2666 2666 was published in 2004, reportedly as a first draft submitted to his publisher after his death. The text of
2666 was the major preoccupation of the last five years of his life when his health sharply declined due to his liver problems. At more than 1,100 pages (898 pages in the English-language edition), the novel is divided into five "parts". Focused on the mostly unsolved and still ongoing
serial murders of the fictional Santa Teresa (based on
Ciudad Juárez),
2666 depicts the horror of the 20th century through a wide cast of characters, including police officers, journalists, criminals, and four academics on a quest to find the secretive, German writer
Benno von Archimboldi—who also resembles Bolaño himself. In 2008, the book won the
National Book Critics Circle Award for Fiction. The award was accepted by
Natasha Wimmer, the book's translator. In March 2009,
The Guardian newspaper reported that an additional Part 6 of
2666 was among papers found by researchers going through Bolaño's
literary estate.
The Third Reich The Third Reich (
El Tercer Reich in Spanish) was written in 1989 but only discovered among Bolaño's papers after he died. It was published in Spanish in 2010 and in English in 2011. The protagonist is Udo Berger, a German
wargame champion. With his girlfriend Ingeborg he goes back to the small town on the
Costa Brava where he spent his childhood summers. He plays a game of
Rise and Decline of the Third Reich with a stranger.
Woes of the True Policeman Woes of the True Policeman (
Los sinsabores del verdadero policía in Spanish) was first published in Spanish in 2011 and in English in 2012. The novel has been described as offering readers plot lines and characters that supplement or propose variations on Bolaño's novel
2666.
Short story collections Last Evenings on Earth Last Evenings on Earth (From
Llamadas telefónicas and
Putas Asesinas in Spanish) is a collection of fourteen short stories narrated by a host of different voices primarily in the first person. A number are narrated by an author, "B.", who is – in a move typical of the author – a stand-in for the author himself.

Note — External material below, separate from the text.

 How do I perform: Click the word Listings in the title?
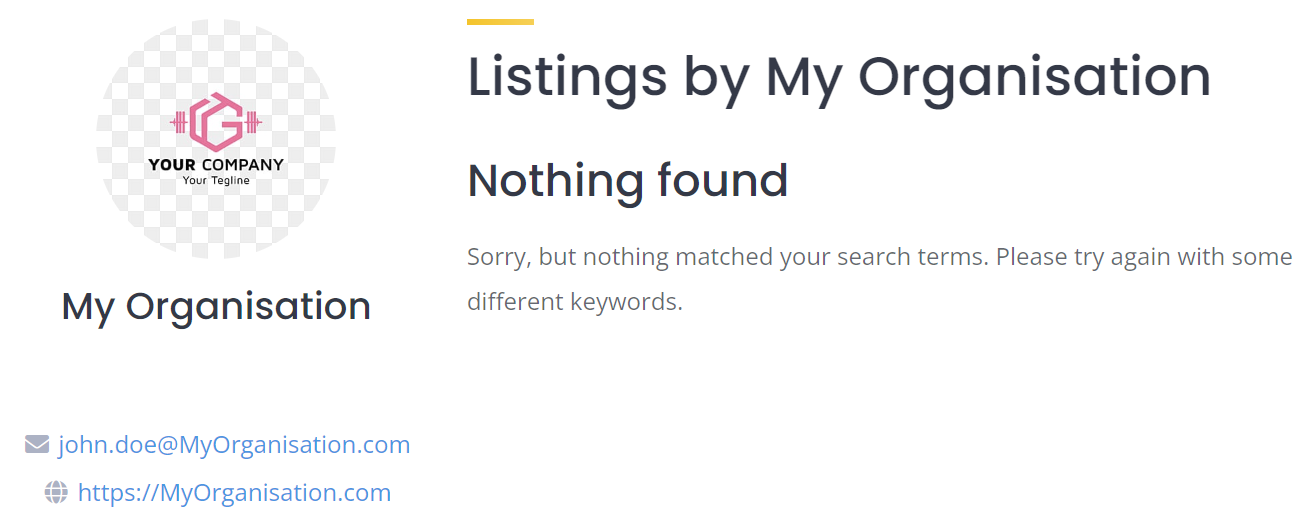(567, 78)

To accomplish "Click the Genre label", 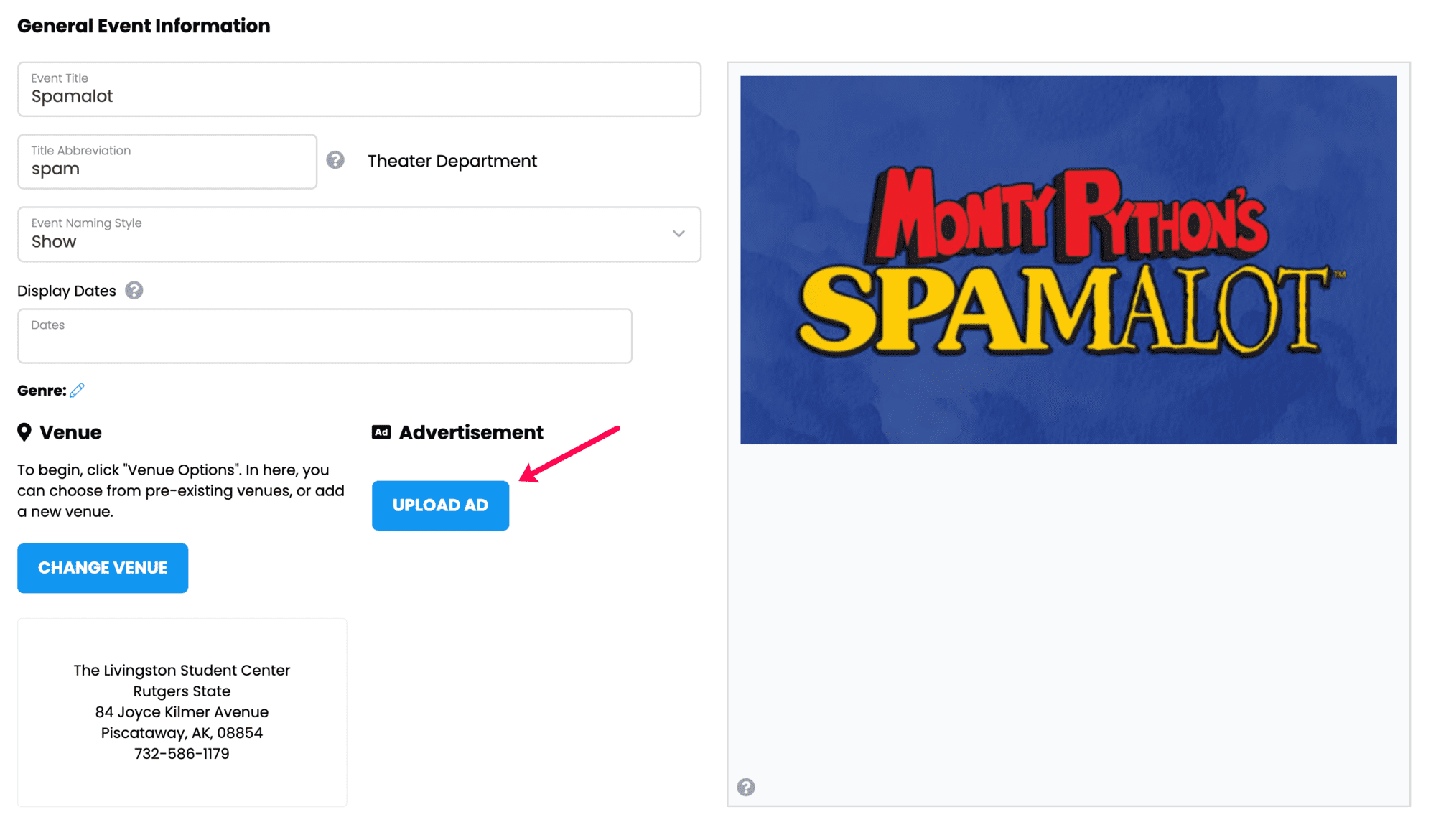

The Return The Return is a collection of twelve short stories, first published in English in 2010, and translated by Chris Andrews. It includes the stories from Spanish-language collections
Llamadas Telefonicas and
Putas Asesinas not published in
Last Evenings on Earth.
The Insufferable Gaucho The Insufferable Gaucho (
El gaucho insufrible in Spanish) collects a disparate variety of work. It contains five short stories and two essays, with the title story inspired by
Argentinian author
Jorge Luis Borges's short story "
The South," said story being mentioned in Bolaño's work.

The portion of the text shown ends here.